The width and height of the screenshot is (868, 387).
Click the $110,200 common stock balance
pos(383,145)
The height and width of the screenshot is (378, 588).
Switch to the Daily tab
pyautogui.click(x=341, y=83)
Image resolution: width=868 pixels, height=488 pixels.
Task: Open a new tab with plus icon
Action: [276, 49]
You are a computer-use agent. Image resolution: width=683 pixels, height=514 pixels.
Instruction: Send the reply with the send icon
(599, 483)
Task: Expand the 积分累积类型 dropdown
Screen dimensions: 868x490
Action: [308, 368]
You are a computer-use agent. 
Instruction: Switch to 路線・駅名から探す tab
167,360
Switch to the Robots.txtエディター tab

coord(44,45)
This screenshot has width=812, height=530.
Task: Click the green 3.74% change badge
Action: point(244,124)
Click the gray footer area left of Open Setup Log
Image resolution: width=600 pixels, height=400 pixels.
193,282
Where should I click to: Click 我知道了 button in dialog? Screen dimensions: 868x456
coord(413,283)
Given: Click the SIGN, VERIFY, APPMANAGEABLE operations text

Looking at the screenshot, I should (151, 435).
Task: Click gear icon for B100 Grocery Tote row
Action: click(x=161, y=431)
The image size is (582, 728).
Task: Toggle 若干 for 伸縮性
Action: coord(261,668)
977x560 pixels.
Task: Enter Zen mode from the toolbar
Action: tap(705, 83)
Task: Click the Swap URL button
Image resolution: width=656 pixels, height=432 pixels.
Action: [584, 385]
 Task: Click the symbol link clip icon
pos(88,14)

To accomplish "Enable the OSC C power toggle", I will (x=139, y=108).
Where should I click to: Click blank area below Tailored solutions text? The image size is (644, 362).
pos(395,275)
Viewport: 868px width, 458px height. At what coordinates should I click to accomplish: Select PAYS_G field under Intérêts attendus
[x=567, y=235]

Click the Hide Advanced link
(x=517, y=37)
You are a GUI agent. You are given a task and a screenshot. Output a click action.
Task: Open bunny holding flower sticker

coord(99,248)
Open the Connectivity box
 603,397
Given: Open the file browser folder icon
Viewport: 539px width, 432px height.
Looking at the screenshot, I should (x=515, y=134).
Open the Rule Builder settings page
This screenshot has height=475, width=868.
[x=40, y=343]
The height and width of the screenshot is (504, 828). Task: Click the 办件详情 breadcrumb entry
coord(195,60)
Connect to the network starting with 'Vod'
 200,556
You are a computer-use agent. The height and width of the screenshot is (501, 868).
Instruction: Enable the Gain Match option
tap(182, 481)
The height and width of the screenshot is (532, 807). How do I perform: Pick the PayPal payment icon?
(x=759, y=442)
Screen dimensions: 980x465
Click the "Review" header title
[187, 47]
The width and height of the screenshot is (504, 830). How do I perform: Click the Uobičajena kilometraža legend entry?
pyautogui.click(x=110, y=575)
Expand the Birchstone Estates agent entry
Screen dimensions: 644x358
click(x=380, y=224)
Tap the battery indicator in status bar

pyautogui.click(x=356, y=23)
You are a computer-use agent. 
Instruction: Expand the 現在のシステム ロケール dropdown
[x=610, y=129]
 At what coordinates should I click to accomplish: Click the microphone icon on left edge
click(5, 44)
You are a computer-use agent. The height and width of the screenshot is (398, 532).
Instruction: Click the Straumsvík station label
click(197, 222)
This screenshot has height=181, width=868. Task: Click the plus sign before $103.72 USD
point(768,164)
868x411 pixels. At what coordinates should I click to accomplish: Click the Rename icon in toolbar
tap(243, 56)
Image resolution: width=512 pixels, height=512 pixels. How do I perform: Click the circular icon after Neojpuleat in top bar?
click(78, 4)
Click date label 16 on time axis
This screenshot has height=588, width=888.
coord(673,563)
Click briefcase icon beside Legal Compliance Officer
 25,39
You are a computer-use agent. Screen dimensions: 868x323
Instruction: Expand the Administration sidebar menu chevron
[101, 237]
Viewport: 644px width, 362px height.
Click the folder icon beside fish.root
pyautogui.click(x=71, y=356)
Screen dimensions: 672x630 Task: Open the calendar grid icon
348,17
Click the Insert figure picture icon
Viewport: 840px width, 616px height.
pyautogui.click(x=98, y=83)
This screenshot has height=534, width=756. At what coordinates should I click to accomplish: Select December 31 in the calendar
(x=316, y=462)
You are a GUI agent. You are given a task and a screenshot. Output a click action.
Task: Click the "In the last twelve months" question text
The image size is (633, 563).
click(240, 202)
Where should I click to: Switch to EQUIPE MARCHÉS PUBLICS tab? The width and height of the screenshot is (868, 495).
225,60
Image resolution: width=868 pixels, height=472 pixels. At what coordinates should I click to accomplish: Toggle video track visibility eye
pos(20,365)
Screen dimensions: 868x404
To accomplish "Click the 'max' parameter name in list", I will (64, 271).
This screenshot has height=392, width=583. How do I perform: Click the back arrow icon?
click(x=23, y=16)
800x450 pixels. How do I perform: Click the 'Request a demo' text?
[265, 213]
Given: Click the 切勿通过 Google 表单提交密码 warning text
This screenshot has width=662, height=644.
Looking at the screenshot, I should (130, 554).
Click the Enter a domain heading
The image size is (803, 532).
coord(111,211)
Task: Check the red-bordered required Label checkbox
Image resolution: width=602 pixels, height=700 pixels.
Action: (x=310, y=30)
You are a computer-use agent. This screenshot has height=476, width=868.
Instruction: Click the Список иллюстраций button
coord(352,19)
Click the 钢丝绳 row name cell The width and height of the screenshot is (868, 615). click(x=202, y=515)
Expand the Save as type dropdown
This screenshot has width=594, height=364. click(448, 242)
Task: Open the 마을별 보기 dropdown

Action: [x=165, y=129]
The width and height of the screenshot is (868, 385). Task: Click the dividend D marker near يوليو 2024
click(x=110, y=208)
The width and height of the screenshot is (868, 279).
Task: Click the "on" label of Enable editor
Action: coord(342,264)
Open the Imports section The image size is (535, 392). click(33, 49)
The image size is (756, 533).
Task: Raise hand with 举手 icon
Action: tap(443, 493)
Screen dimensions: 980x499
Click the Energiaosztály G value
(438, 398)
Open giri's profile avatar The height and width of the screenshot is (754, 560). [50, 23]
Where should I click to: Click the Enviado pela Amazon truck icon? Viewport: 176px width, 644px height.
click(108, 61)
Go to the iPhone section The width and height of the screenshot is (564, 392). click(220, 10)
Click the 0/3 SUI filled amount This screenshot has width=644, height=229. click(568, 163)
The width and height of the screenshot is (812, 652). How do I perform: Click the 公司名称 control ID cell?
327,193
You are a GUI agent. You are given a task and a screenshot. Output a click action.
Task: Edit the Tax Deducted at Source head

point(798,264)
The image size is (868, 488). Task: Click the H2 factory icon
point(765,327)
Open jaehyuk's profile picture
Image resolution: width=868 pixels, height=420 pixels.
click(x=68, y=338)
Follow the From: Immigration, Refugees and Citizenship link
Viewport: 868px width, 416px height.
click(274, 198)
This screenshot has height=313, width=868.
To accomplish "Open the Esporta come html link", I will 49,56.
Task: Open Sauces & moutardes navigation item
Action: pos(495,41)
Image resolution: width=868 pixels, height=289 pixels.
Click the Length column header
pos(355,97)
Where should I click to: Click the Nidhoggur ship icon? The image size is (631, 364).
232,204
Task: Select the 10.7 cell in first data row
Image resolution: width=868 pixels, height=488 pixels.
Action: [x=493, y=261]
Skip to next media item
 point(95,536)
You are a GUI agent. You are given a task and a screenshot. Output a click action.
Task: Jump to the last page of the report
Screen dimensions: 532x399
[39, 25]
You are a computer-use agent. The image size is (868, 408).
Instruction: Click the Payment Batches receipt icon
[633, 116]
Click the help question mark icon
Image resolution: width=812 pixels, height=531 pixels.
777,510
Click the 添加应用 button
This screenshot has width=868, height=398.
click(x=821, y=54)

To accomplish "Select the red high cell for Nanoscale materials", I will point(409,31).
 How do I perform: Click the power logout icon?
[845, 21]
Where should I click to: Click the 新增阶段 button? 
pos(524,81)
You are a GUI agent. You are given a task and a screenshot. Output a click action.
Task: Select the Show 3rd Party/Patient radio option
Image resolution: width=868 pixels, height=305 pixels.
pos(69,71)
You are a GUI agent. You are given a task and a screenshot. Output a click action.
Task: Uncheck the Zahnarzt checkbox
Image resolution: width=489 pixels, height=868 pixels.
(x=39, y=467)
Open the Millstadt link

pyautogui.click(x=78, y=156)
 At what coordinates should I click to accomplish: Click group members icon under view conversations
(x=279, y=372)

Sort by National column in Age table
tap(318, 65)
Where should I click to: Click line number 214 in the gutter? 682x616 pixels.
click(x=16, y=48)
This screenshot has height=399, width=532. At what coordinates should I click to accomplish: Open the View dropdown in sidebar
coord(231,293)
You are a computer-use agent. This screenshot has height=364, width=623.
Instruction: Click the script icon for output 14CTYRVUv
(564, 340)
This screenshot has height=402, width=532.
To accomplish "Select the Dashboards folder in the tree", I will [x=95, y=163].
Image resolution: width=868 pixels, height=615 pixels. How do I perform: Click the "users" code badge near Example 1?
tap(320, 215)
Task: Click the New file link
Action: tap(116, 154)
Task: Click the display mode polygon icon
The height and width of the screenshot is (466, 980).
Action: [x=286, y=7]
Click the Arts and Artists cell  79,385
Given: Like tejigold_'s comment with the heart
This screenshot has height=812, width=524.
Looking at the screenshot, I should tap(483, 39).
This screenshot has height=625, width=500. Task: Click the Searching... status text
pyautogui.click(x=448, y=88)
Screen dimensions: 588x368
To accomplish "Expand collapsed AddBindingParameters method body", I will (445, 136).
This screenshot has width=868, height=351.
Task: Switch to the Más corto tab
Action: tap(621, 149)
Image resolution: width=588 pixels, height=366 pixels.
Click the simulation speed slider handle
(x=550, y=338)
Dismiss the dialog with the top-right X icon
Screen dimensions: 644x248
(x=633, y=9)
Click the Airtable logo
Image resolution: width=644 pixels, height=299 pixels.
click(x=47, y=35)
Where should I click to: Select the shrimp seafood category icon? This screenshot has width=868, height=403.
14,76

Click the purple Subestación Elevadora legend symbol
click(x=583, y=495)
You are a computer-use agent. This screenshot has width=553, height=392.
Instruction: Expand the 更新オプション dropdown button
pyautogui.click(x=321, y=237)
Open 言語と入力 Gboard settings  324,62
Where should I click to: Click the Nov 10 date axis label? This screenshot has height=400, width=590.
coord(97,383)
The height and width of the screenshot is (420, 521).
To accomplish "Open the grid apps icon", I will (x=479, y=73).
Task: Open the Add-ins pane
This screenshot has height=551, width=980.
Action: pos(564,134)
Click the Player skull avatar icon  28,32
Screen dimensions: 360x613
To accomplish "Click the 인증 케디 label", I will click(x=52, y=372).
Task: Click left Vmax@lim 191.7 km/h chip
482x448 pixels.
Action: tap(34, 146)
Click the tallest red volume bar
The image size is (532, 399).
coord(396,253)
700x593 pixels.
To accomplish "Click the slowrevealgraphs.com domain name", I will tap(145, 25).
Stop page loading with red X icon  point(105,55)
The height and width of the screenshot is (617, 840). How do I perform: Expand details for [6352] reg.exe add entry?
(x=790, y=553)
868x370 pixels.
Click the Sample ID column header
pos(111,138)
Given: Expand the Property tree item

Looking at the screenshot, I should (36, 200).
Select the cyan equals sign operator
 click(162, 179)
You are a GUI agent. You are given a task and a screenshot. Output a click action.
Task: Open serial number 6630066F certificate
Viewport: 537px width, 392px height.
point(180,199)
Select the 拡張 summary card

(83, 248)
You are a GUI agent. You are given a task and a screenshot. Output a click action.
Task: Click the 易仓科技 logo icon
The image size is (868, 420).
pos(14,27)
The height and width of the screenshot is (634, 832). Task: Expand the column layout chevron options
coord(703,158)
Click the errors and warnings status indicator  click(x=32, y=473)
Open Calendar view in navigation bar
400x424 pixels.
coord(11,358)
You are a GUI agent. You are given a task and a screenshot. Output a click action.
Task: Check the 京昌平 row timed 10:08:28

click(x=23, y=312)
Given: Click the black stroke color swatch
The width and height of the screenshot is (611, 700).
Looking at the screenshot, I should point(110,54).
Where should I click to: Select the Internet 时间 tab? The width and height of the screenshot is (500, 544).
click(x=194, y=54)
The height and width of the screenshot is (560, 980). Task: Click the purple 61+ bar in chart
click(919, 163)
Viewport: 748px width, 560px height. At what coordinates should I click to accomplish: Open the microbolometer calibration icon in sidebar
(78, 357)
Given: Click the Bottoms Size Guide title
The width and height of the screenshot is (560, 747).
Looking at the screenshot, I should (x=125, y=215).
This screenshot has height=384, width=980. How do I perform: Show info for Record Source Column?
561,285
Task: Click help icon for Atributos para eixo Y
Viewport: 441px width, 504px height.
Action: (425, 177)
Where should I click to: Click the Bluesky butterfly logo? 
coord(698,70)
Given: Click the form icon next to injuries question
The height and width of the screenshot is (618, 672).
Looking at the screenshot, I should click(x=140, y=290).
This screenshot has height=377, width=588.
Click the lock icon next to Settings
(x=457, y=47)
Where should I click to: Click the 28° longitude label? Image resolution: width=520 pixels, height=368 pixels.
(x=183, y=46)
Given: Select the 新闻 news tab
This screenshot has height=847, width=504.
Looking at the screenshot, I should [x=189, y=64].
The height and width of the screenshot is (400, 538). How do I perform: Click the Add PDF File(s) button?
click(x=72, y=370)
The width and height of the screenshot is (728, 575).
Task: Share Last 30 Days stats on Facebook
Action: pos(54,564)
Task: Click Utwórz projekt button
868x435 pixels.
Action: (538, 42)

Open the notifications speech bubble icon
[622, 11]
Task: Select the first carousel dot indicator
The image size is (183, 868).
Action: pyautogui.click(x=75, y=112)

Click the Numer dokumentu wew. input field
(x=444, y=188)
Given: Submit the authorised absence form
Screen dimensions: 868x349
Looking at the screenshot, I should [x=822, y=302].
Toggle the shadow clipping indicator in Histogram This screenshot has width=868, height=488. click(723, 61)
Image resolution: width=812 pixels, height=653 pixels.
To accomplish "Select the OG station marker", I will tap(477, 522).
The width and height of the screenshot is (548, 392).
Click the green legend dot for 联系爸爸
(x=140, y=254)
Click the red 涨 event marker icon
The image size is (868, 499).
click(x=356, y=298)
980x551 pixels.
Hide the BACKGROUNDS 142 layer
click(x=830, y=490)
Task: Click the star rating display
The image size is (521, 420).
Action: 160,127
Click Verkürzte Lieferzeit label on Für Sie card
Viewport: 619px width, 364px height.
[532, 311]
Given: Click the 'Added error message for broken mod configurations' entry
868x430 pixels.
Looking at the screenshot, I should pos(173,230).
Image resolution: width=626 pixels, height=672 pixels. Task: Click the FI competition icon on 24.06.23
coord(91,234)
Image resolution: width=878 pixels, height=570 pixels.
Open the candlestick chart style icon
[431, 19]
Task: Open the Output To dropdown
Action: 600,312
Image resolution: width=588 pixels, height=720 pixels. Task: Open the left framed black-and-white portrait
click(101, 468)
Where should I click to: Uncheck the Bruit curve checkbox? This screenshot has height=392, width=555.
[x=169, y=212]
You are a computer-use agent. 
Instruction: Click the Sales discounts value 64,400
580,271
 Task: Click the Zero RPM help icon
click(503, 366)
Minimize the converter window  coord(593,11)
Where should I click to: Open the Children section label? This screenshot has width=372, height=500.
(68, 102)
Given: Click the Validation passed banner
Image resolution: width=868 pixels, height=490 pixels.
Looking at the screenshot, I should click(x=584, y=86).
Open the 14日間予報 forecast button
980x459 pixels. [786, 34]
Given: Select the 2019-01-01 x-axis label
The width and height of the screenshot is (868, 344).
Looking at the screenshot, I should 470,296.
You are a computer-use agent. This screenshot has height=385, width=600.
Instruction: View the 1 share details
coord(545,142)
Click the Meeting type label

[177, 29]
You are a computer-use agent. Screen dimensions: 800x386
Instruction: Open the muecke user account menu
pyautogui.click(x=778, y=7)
★ ★ ★ ★ ★
PROMPT:
Search the data above for the string "profile" and report each line that holds it.

SOLUTION:
Open giri's profile avatar The height and width of the screenshot is (754, 560). [50, 23]
Open jaehyuk's profile picture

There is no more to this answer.